RECORD SET:
BEGIN

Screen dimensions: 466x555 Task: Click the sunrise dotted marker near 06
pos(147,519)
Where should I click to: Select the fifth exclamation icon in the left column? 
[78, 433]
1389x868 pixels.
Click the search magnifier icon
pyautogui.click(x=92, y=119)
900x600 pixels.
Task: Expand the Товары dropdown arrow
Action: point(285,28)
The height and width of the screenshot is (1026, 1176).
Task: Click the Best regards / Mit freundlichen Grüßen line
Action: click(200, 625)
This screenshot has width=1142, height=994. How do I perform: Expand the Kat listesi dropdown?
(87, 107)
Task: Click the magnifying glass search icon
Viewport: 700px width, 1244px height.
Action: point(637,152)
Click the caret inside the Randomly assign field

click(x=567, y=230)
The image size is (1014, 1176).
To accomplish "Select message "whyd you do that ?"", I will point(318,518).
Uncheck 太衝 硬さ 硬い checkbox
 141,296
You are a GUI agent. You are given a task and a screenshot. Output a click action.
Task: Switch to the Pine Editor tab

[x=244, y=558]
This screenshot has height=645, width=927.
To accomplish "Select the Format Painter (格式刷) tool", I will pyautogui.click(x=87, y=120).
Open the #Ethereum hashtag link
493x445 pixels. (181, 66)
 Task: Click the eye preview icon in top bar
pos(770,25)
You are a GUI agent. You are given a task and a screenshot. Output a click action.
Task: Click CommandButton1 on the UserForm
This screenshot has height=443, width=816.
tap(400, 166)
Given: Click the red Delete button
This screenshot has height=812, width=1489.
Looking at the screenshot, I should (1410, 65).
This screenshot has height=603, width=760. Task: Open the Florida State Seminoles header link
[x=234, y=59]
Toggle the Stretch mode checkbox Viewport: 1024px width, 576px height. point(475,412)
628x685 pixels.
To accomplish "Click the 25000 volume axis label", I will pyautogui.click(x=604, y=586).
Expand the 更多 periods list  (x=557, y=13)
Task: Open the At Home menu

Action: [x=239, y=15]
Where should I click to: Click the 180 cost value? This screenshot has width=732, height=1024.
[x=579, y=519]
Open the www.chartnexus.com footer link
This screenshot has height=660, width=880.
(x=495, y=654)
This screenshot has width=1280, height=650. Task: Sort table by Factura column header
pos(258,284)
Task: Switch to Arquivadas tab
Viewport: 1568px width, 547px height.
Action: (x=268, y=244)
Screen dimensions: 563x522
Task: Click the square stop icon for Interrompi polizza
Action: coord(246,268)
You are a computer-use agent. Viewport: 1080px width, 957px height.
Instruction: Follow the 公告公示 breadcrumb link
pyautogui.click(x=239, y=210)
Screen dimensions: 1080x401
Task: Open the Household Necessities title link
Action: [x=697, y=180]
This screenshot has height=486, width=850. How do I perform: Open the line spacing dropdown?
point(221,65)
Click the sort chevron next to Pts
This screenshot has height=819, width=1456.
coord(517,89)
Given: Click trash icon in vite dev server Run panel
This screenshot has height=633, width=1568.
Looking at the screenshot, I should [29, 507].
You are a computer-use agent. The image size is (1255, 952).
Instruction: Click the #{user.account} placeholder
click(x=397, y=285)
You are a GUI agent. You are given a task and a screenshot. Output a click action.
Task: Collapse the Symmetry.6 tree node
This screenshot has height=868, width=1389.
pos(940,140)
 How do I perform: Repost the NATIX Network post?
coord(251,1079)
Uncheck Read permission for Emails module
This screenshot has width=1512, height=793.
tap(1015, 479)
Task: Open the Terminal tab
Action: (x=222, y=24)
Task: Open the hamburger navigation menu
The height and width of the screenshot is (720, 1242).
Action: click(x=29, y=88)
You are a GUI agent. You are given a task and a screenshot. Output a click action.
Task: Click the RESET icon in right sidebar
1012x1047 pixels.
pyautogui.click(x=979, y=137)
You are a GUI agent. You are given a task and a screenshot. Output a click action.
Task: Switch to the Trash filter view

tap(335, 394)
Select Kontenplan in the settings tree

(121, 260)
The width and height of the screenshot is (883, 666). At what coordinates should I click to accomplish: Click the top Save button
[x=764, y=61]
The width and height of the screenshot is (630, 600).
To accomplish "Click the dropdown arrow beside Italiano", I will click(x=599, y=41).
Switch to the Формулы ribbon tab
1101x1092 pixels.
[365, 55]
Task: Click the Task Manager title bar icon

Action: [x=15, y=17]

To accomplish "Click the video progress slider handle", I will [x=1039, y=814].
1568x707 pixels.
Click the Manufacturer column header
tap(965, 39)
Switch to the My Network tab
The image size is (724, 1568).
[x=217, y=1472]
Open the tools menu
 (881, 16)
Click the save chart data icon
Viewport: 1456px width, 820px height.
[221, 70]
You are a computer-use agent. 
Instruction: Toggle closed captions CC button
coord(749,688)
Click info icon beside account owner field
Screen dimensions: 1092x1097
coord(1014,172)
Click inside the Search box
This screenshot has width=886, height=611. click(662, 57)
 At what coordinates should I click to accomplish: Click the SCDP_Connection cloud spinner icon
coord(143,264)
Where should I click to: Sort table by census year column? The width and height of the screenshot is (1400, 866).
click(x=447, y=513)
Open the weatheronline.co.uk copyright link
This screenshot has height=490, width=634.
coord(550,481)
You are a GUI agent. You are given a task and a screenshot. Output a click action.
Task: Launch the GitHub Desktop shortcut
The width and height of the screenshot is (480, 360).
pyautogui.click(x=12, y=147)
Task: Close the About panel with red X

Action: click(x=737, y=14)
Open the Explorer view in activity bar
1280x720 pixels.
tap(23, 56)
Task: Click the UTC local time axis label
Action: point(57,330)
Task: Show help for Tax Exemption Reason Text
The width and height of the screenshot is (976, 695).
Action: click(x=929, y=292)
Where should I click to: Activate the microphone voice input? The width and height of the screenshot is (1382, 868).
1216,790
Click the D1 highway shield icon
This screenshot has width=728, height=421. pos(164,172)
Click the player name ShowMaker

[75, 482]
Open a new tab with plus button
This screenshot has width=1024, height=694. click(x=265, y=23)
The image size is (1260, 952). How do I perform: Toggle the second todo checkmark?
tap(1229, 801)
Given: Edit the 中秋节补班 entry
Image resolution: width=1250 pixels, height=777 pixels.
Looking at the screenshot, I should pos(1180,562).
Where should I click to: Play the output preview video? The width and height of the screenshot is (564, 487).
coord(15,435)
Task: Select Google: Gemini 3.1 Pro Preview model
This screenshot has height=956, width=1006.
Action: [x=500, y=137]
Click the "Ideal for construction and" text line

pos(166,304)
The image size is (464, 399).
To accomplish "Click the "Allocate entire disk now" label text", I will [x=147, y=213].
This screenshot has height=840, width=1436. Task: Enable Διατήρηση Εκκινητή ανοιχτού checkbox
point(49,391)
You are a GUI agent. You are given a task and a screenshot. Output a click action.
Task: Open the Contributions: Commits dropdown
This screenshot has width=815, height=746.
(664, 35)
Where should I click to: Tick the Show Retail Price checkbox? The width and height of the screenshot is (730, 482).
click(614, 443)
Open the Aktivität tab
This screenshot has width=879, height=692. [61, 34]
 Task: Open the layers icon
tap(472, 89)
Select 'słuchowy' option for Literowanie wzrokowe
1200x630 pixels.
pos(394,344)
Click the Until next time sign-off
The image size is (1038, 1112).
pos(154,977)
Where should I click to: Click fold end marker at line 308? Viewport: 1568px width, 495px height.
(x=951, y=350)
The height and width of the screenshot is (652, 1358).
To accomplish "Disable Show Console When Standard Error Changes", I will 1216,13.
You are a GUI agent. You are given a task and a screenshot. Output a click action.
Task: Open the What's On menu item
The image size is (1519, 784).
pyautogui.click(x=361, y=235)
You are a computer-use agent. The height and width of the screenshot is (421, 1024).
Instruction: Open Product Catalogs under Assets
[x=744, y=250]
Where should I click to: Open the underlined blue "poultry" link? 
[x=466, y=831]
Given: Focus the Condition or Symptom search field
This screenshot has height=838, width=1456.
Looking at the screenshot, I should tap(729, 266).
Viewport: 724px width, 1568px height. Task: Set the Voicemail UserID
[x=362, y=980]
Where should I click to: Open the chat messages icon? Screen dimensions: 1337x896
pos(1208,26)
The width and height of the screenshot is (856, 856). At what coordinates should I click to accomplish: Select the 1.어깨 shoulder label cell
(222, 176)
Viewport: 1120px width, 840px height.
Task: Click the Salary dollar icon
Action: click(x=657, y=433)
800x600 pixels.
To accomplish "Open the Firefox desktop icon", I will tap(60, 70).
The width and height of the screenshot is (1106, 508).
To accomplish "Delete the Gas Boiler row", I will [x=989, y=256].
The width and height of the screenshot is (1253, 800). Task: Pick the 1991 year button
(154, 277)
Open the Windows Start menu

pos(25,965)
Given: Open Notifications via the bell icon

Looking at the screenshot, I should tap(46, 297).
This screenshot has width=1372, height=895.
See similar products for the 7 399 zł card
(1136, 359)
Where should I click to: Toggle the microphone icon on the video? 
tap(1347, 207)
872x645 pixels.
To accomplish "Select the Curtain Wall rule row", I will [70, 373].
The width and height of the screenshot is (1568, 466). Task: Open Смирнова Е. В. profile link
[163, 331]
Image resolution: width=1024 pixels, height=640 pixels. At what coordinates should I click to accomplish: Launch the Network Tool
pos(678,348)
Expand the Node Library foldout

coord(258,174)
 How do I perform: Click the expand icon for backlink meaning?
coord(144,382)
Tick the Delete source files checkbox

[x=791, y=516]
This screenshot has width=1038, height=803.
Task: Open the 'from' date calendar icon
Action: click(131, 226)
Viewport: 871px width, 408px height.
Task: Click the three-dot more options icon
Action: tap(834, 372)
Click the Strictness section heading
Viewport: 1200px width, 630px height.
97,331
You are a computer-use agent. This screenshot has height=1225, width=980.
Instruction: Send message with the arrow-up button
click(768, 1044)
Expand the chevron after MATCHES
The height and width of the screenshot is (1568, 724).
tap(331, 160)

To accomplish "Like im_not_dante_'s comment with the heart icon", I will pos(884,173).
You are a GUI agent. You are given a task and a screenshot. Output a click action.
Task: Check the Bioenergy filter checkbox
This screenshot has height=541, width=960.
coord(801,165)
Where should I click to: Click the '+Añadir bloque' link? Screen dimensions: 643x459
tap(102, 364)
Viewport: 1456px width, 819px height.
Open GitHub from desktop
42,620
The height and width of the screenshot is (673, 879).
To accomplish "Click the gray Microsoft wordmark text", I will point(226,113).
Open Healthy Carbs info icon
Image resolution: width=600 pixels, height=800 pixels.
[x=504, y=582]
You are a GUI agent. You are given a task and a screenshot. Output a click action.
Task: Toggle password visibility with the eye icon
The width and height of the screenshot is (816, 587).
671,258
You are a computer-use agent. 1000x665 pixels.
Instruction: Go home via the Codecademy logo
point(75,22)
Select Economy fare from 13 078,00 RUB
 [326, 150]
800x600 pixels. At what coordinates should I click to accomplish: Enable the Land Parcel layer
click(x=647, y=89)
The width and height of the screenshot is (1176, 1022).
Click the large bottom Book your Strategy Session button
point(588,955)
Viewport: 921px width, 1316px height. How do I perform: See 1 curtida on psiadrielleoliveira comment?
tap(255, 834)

END

Return, word for word, the lines of the data above from the line with "Screen dimensions: 1092x1097" through the line with "Task: Launch the GitHub Desktop shortcut", inclusive.

Screen dimensions: 1092x1097
coord(1014,172)
Click inside the Search box
This screenshot has width=886, height=611. click(662, 57)
 At what coordinates should I click to accomplish: Click the SCDP_Connection cloud spinner icon
coord(143,264)
Where should I click to: Sort table by census year column? The width and height of the screenshot is (1400, 866).
click(x=447, y=513)
Open the weatheronline.co.uk copyright link
This screenshot has height=490, width=634.
coord(550,481)
You are a GUI agent. You are given a task and a screenshot. Output a click action.
Task: Launch the GitHub Desktop shortcut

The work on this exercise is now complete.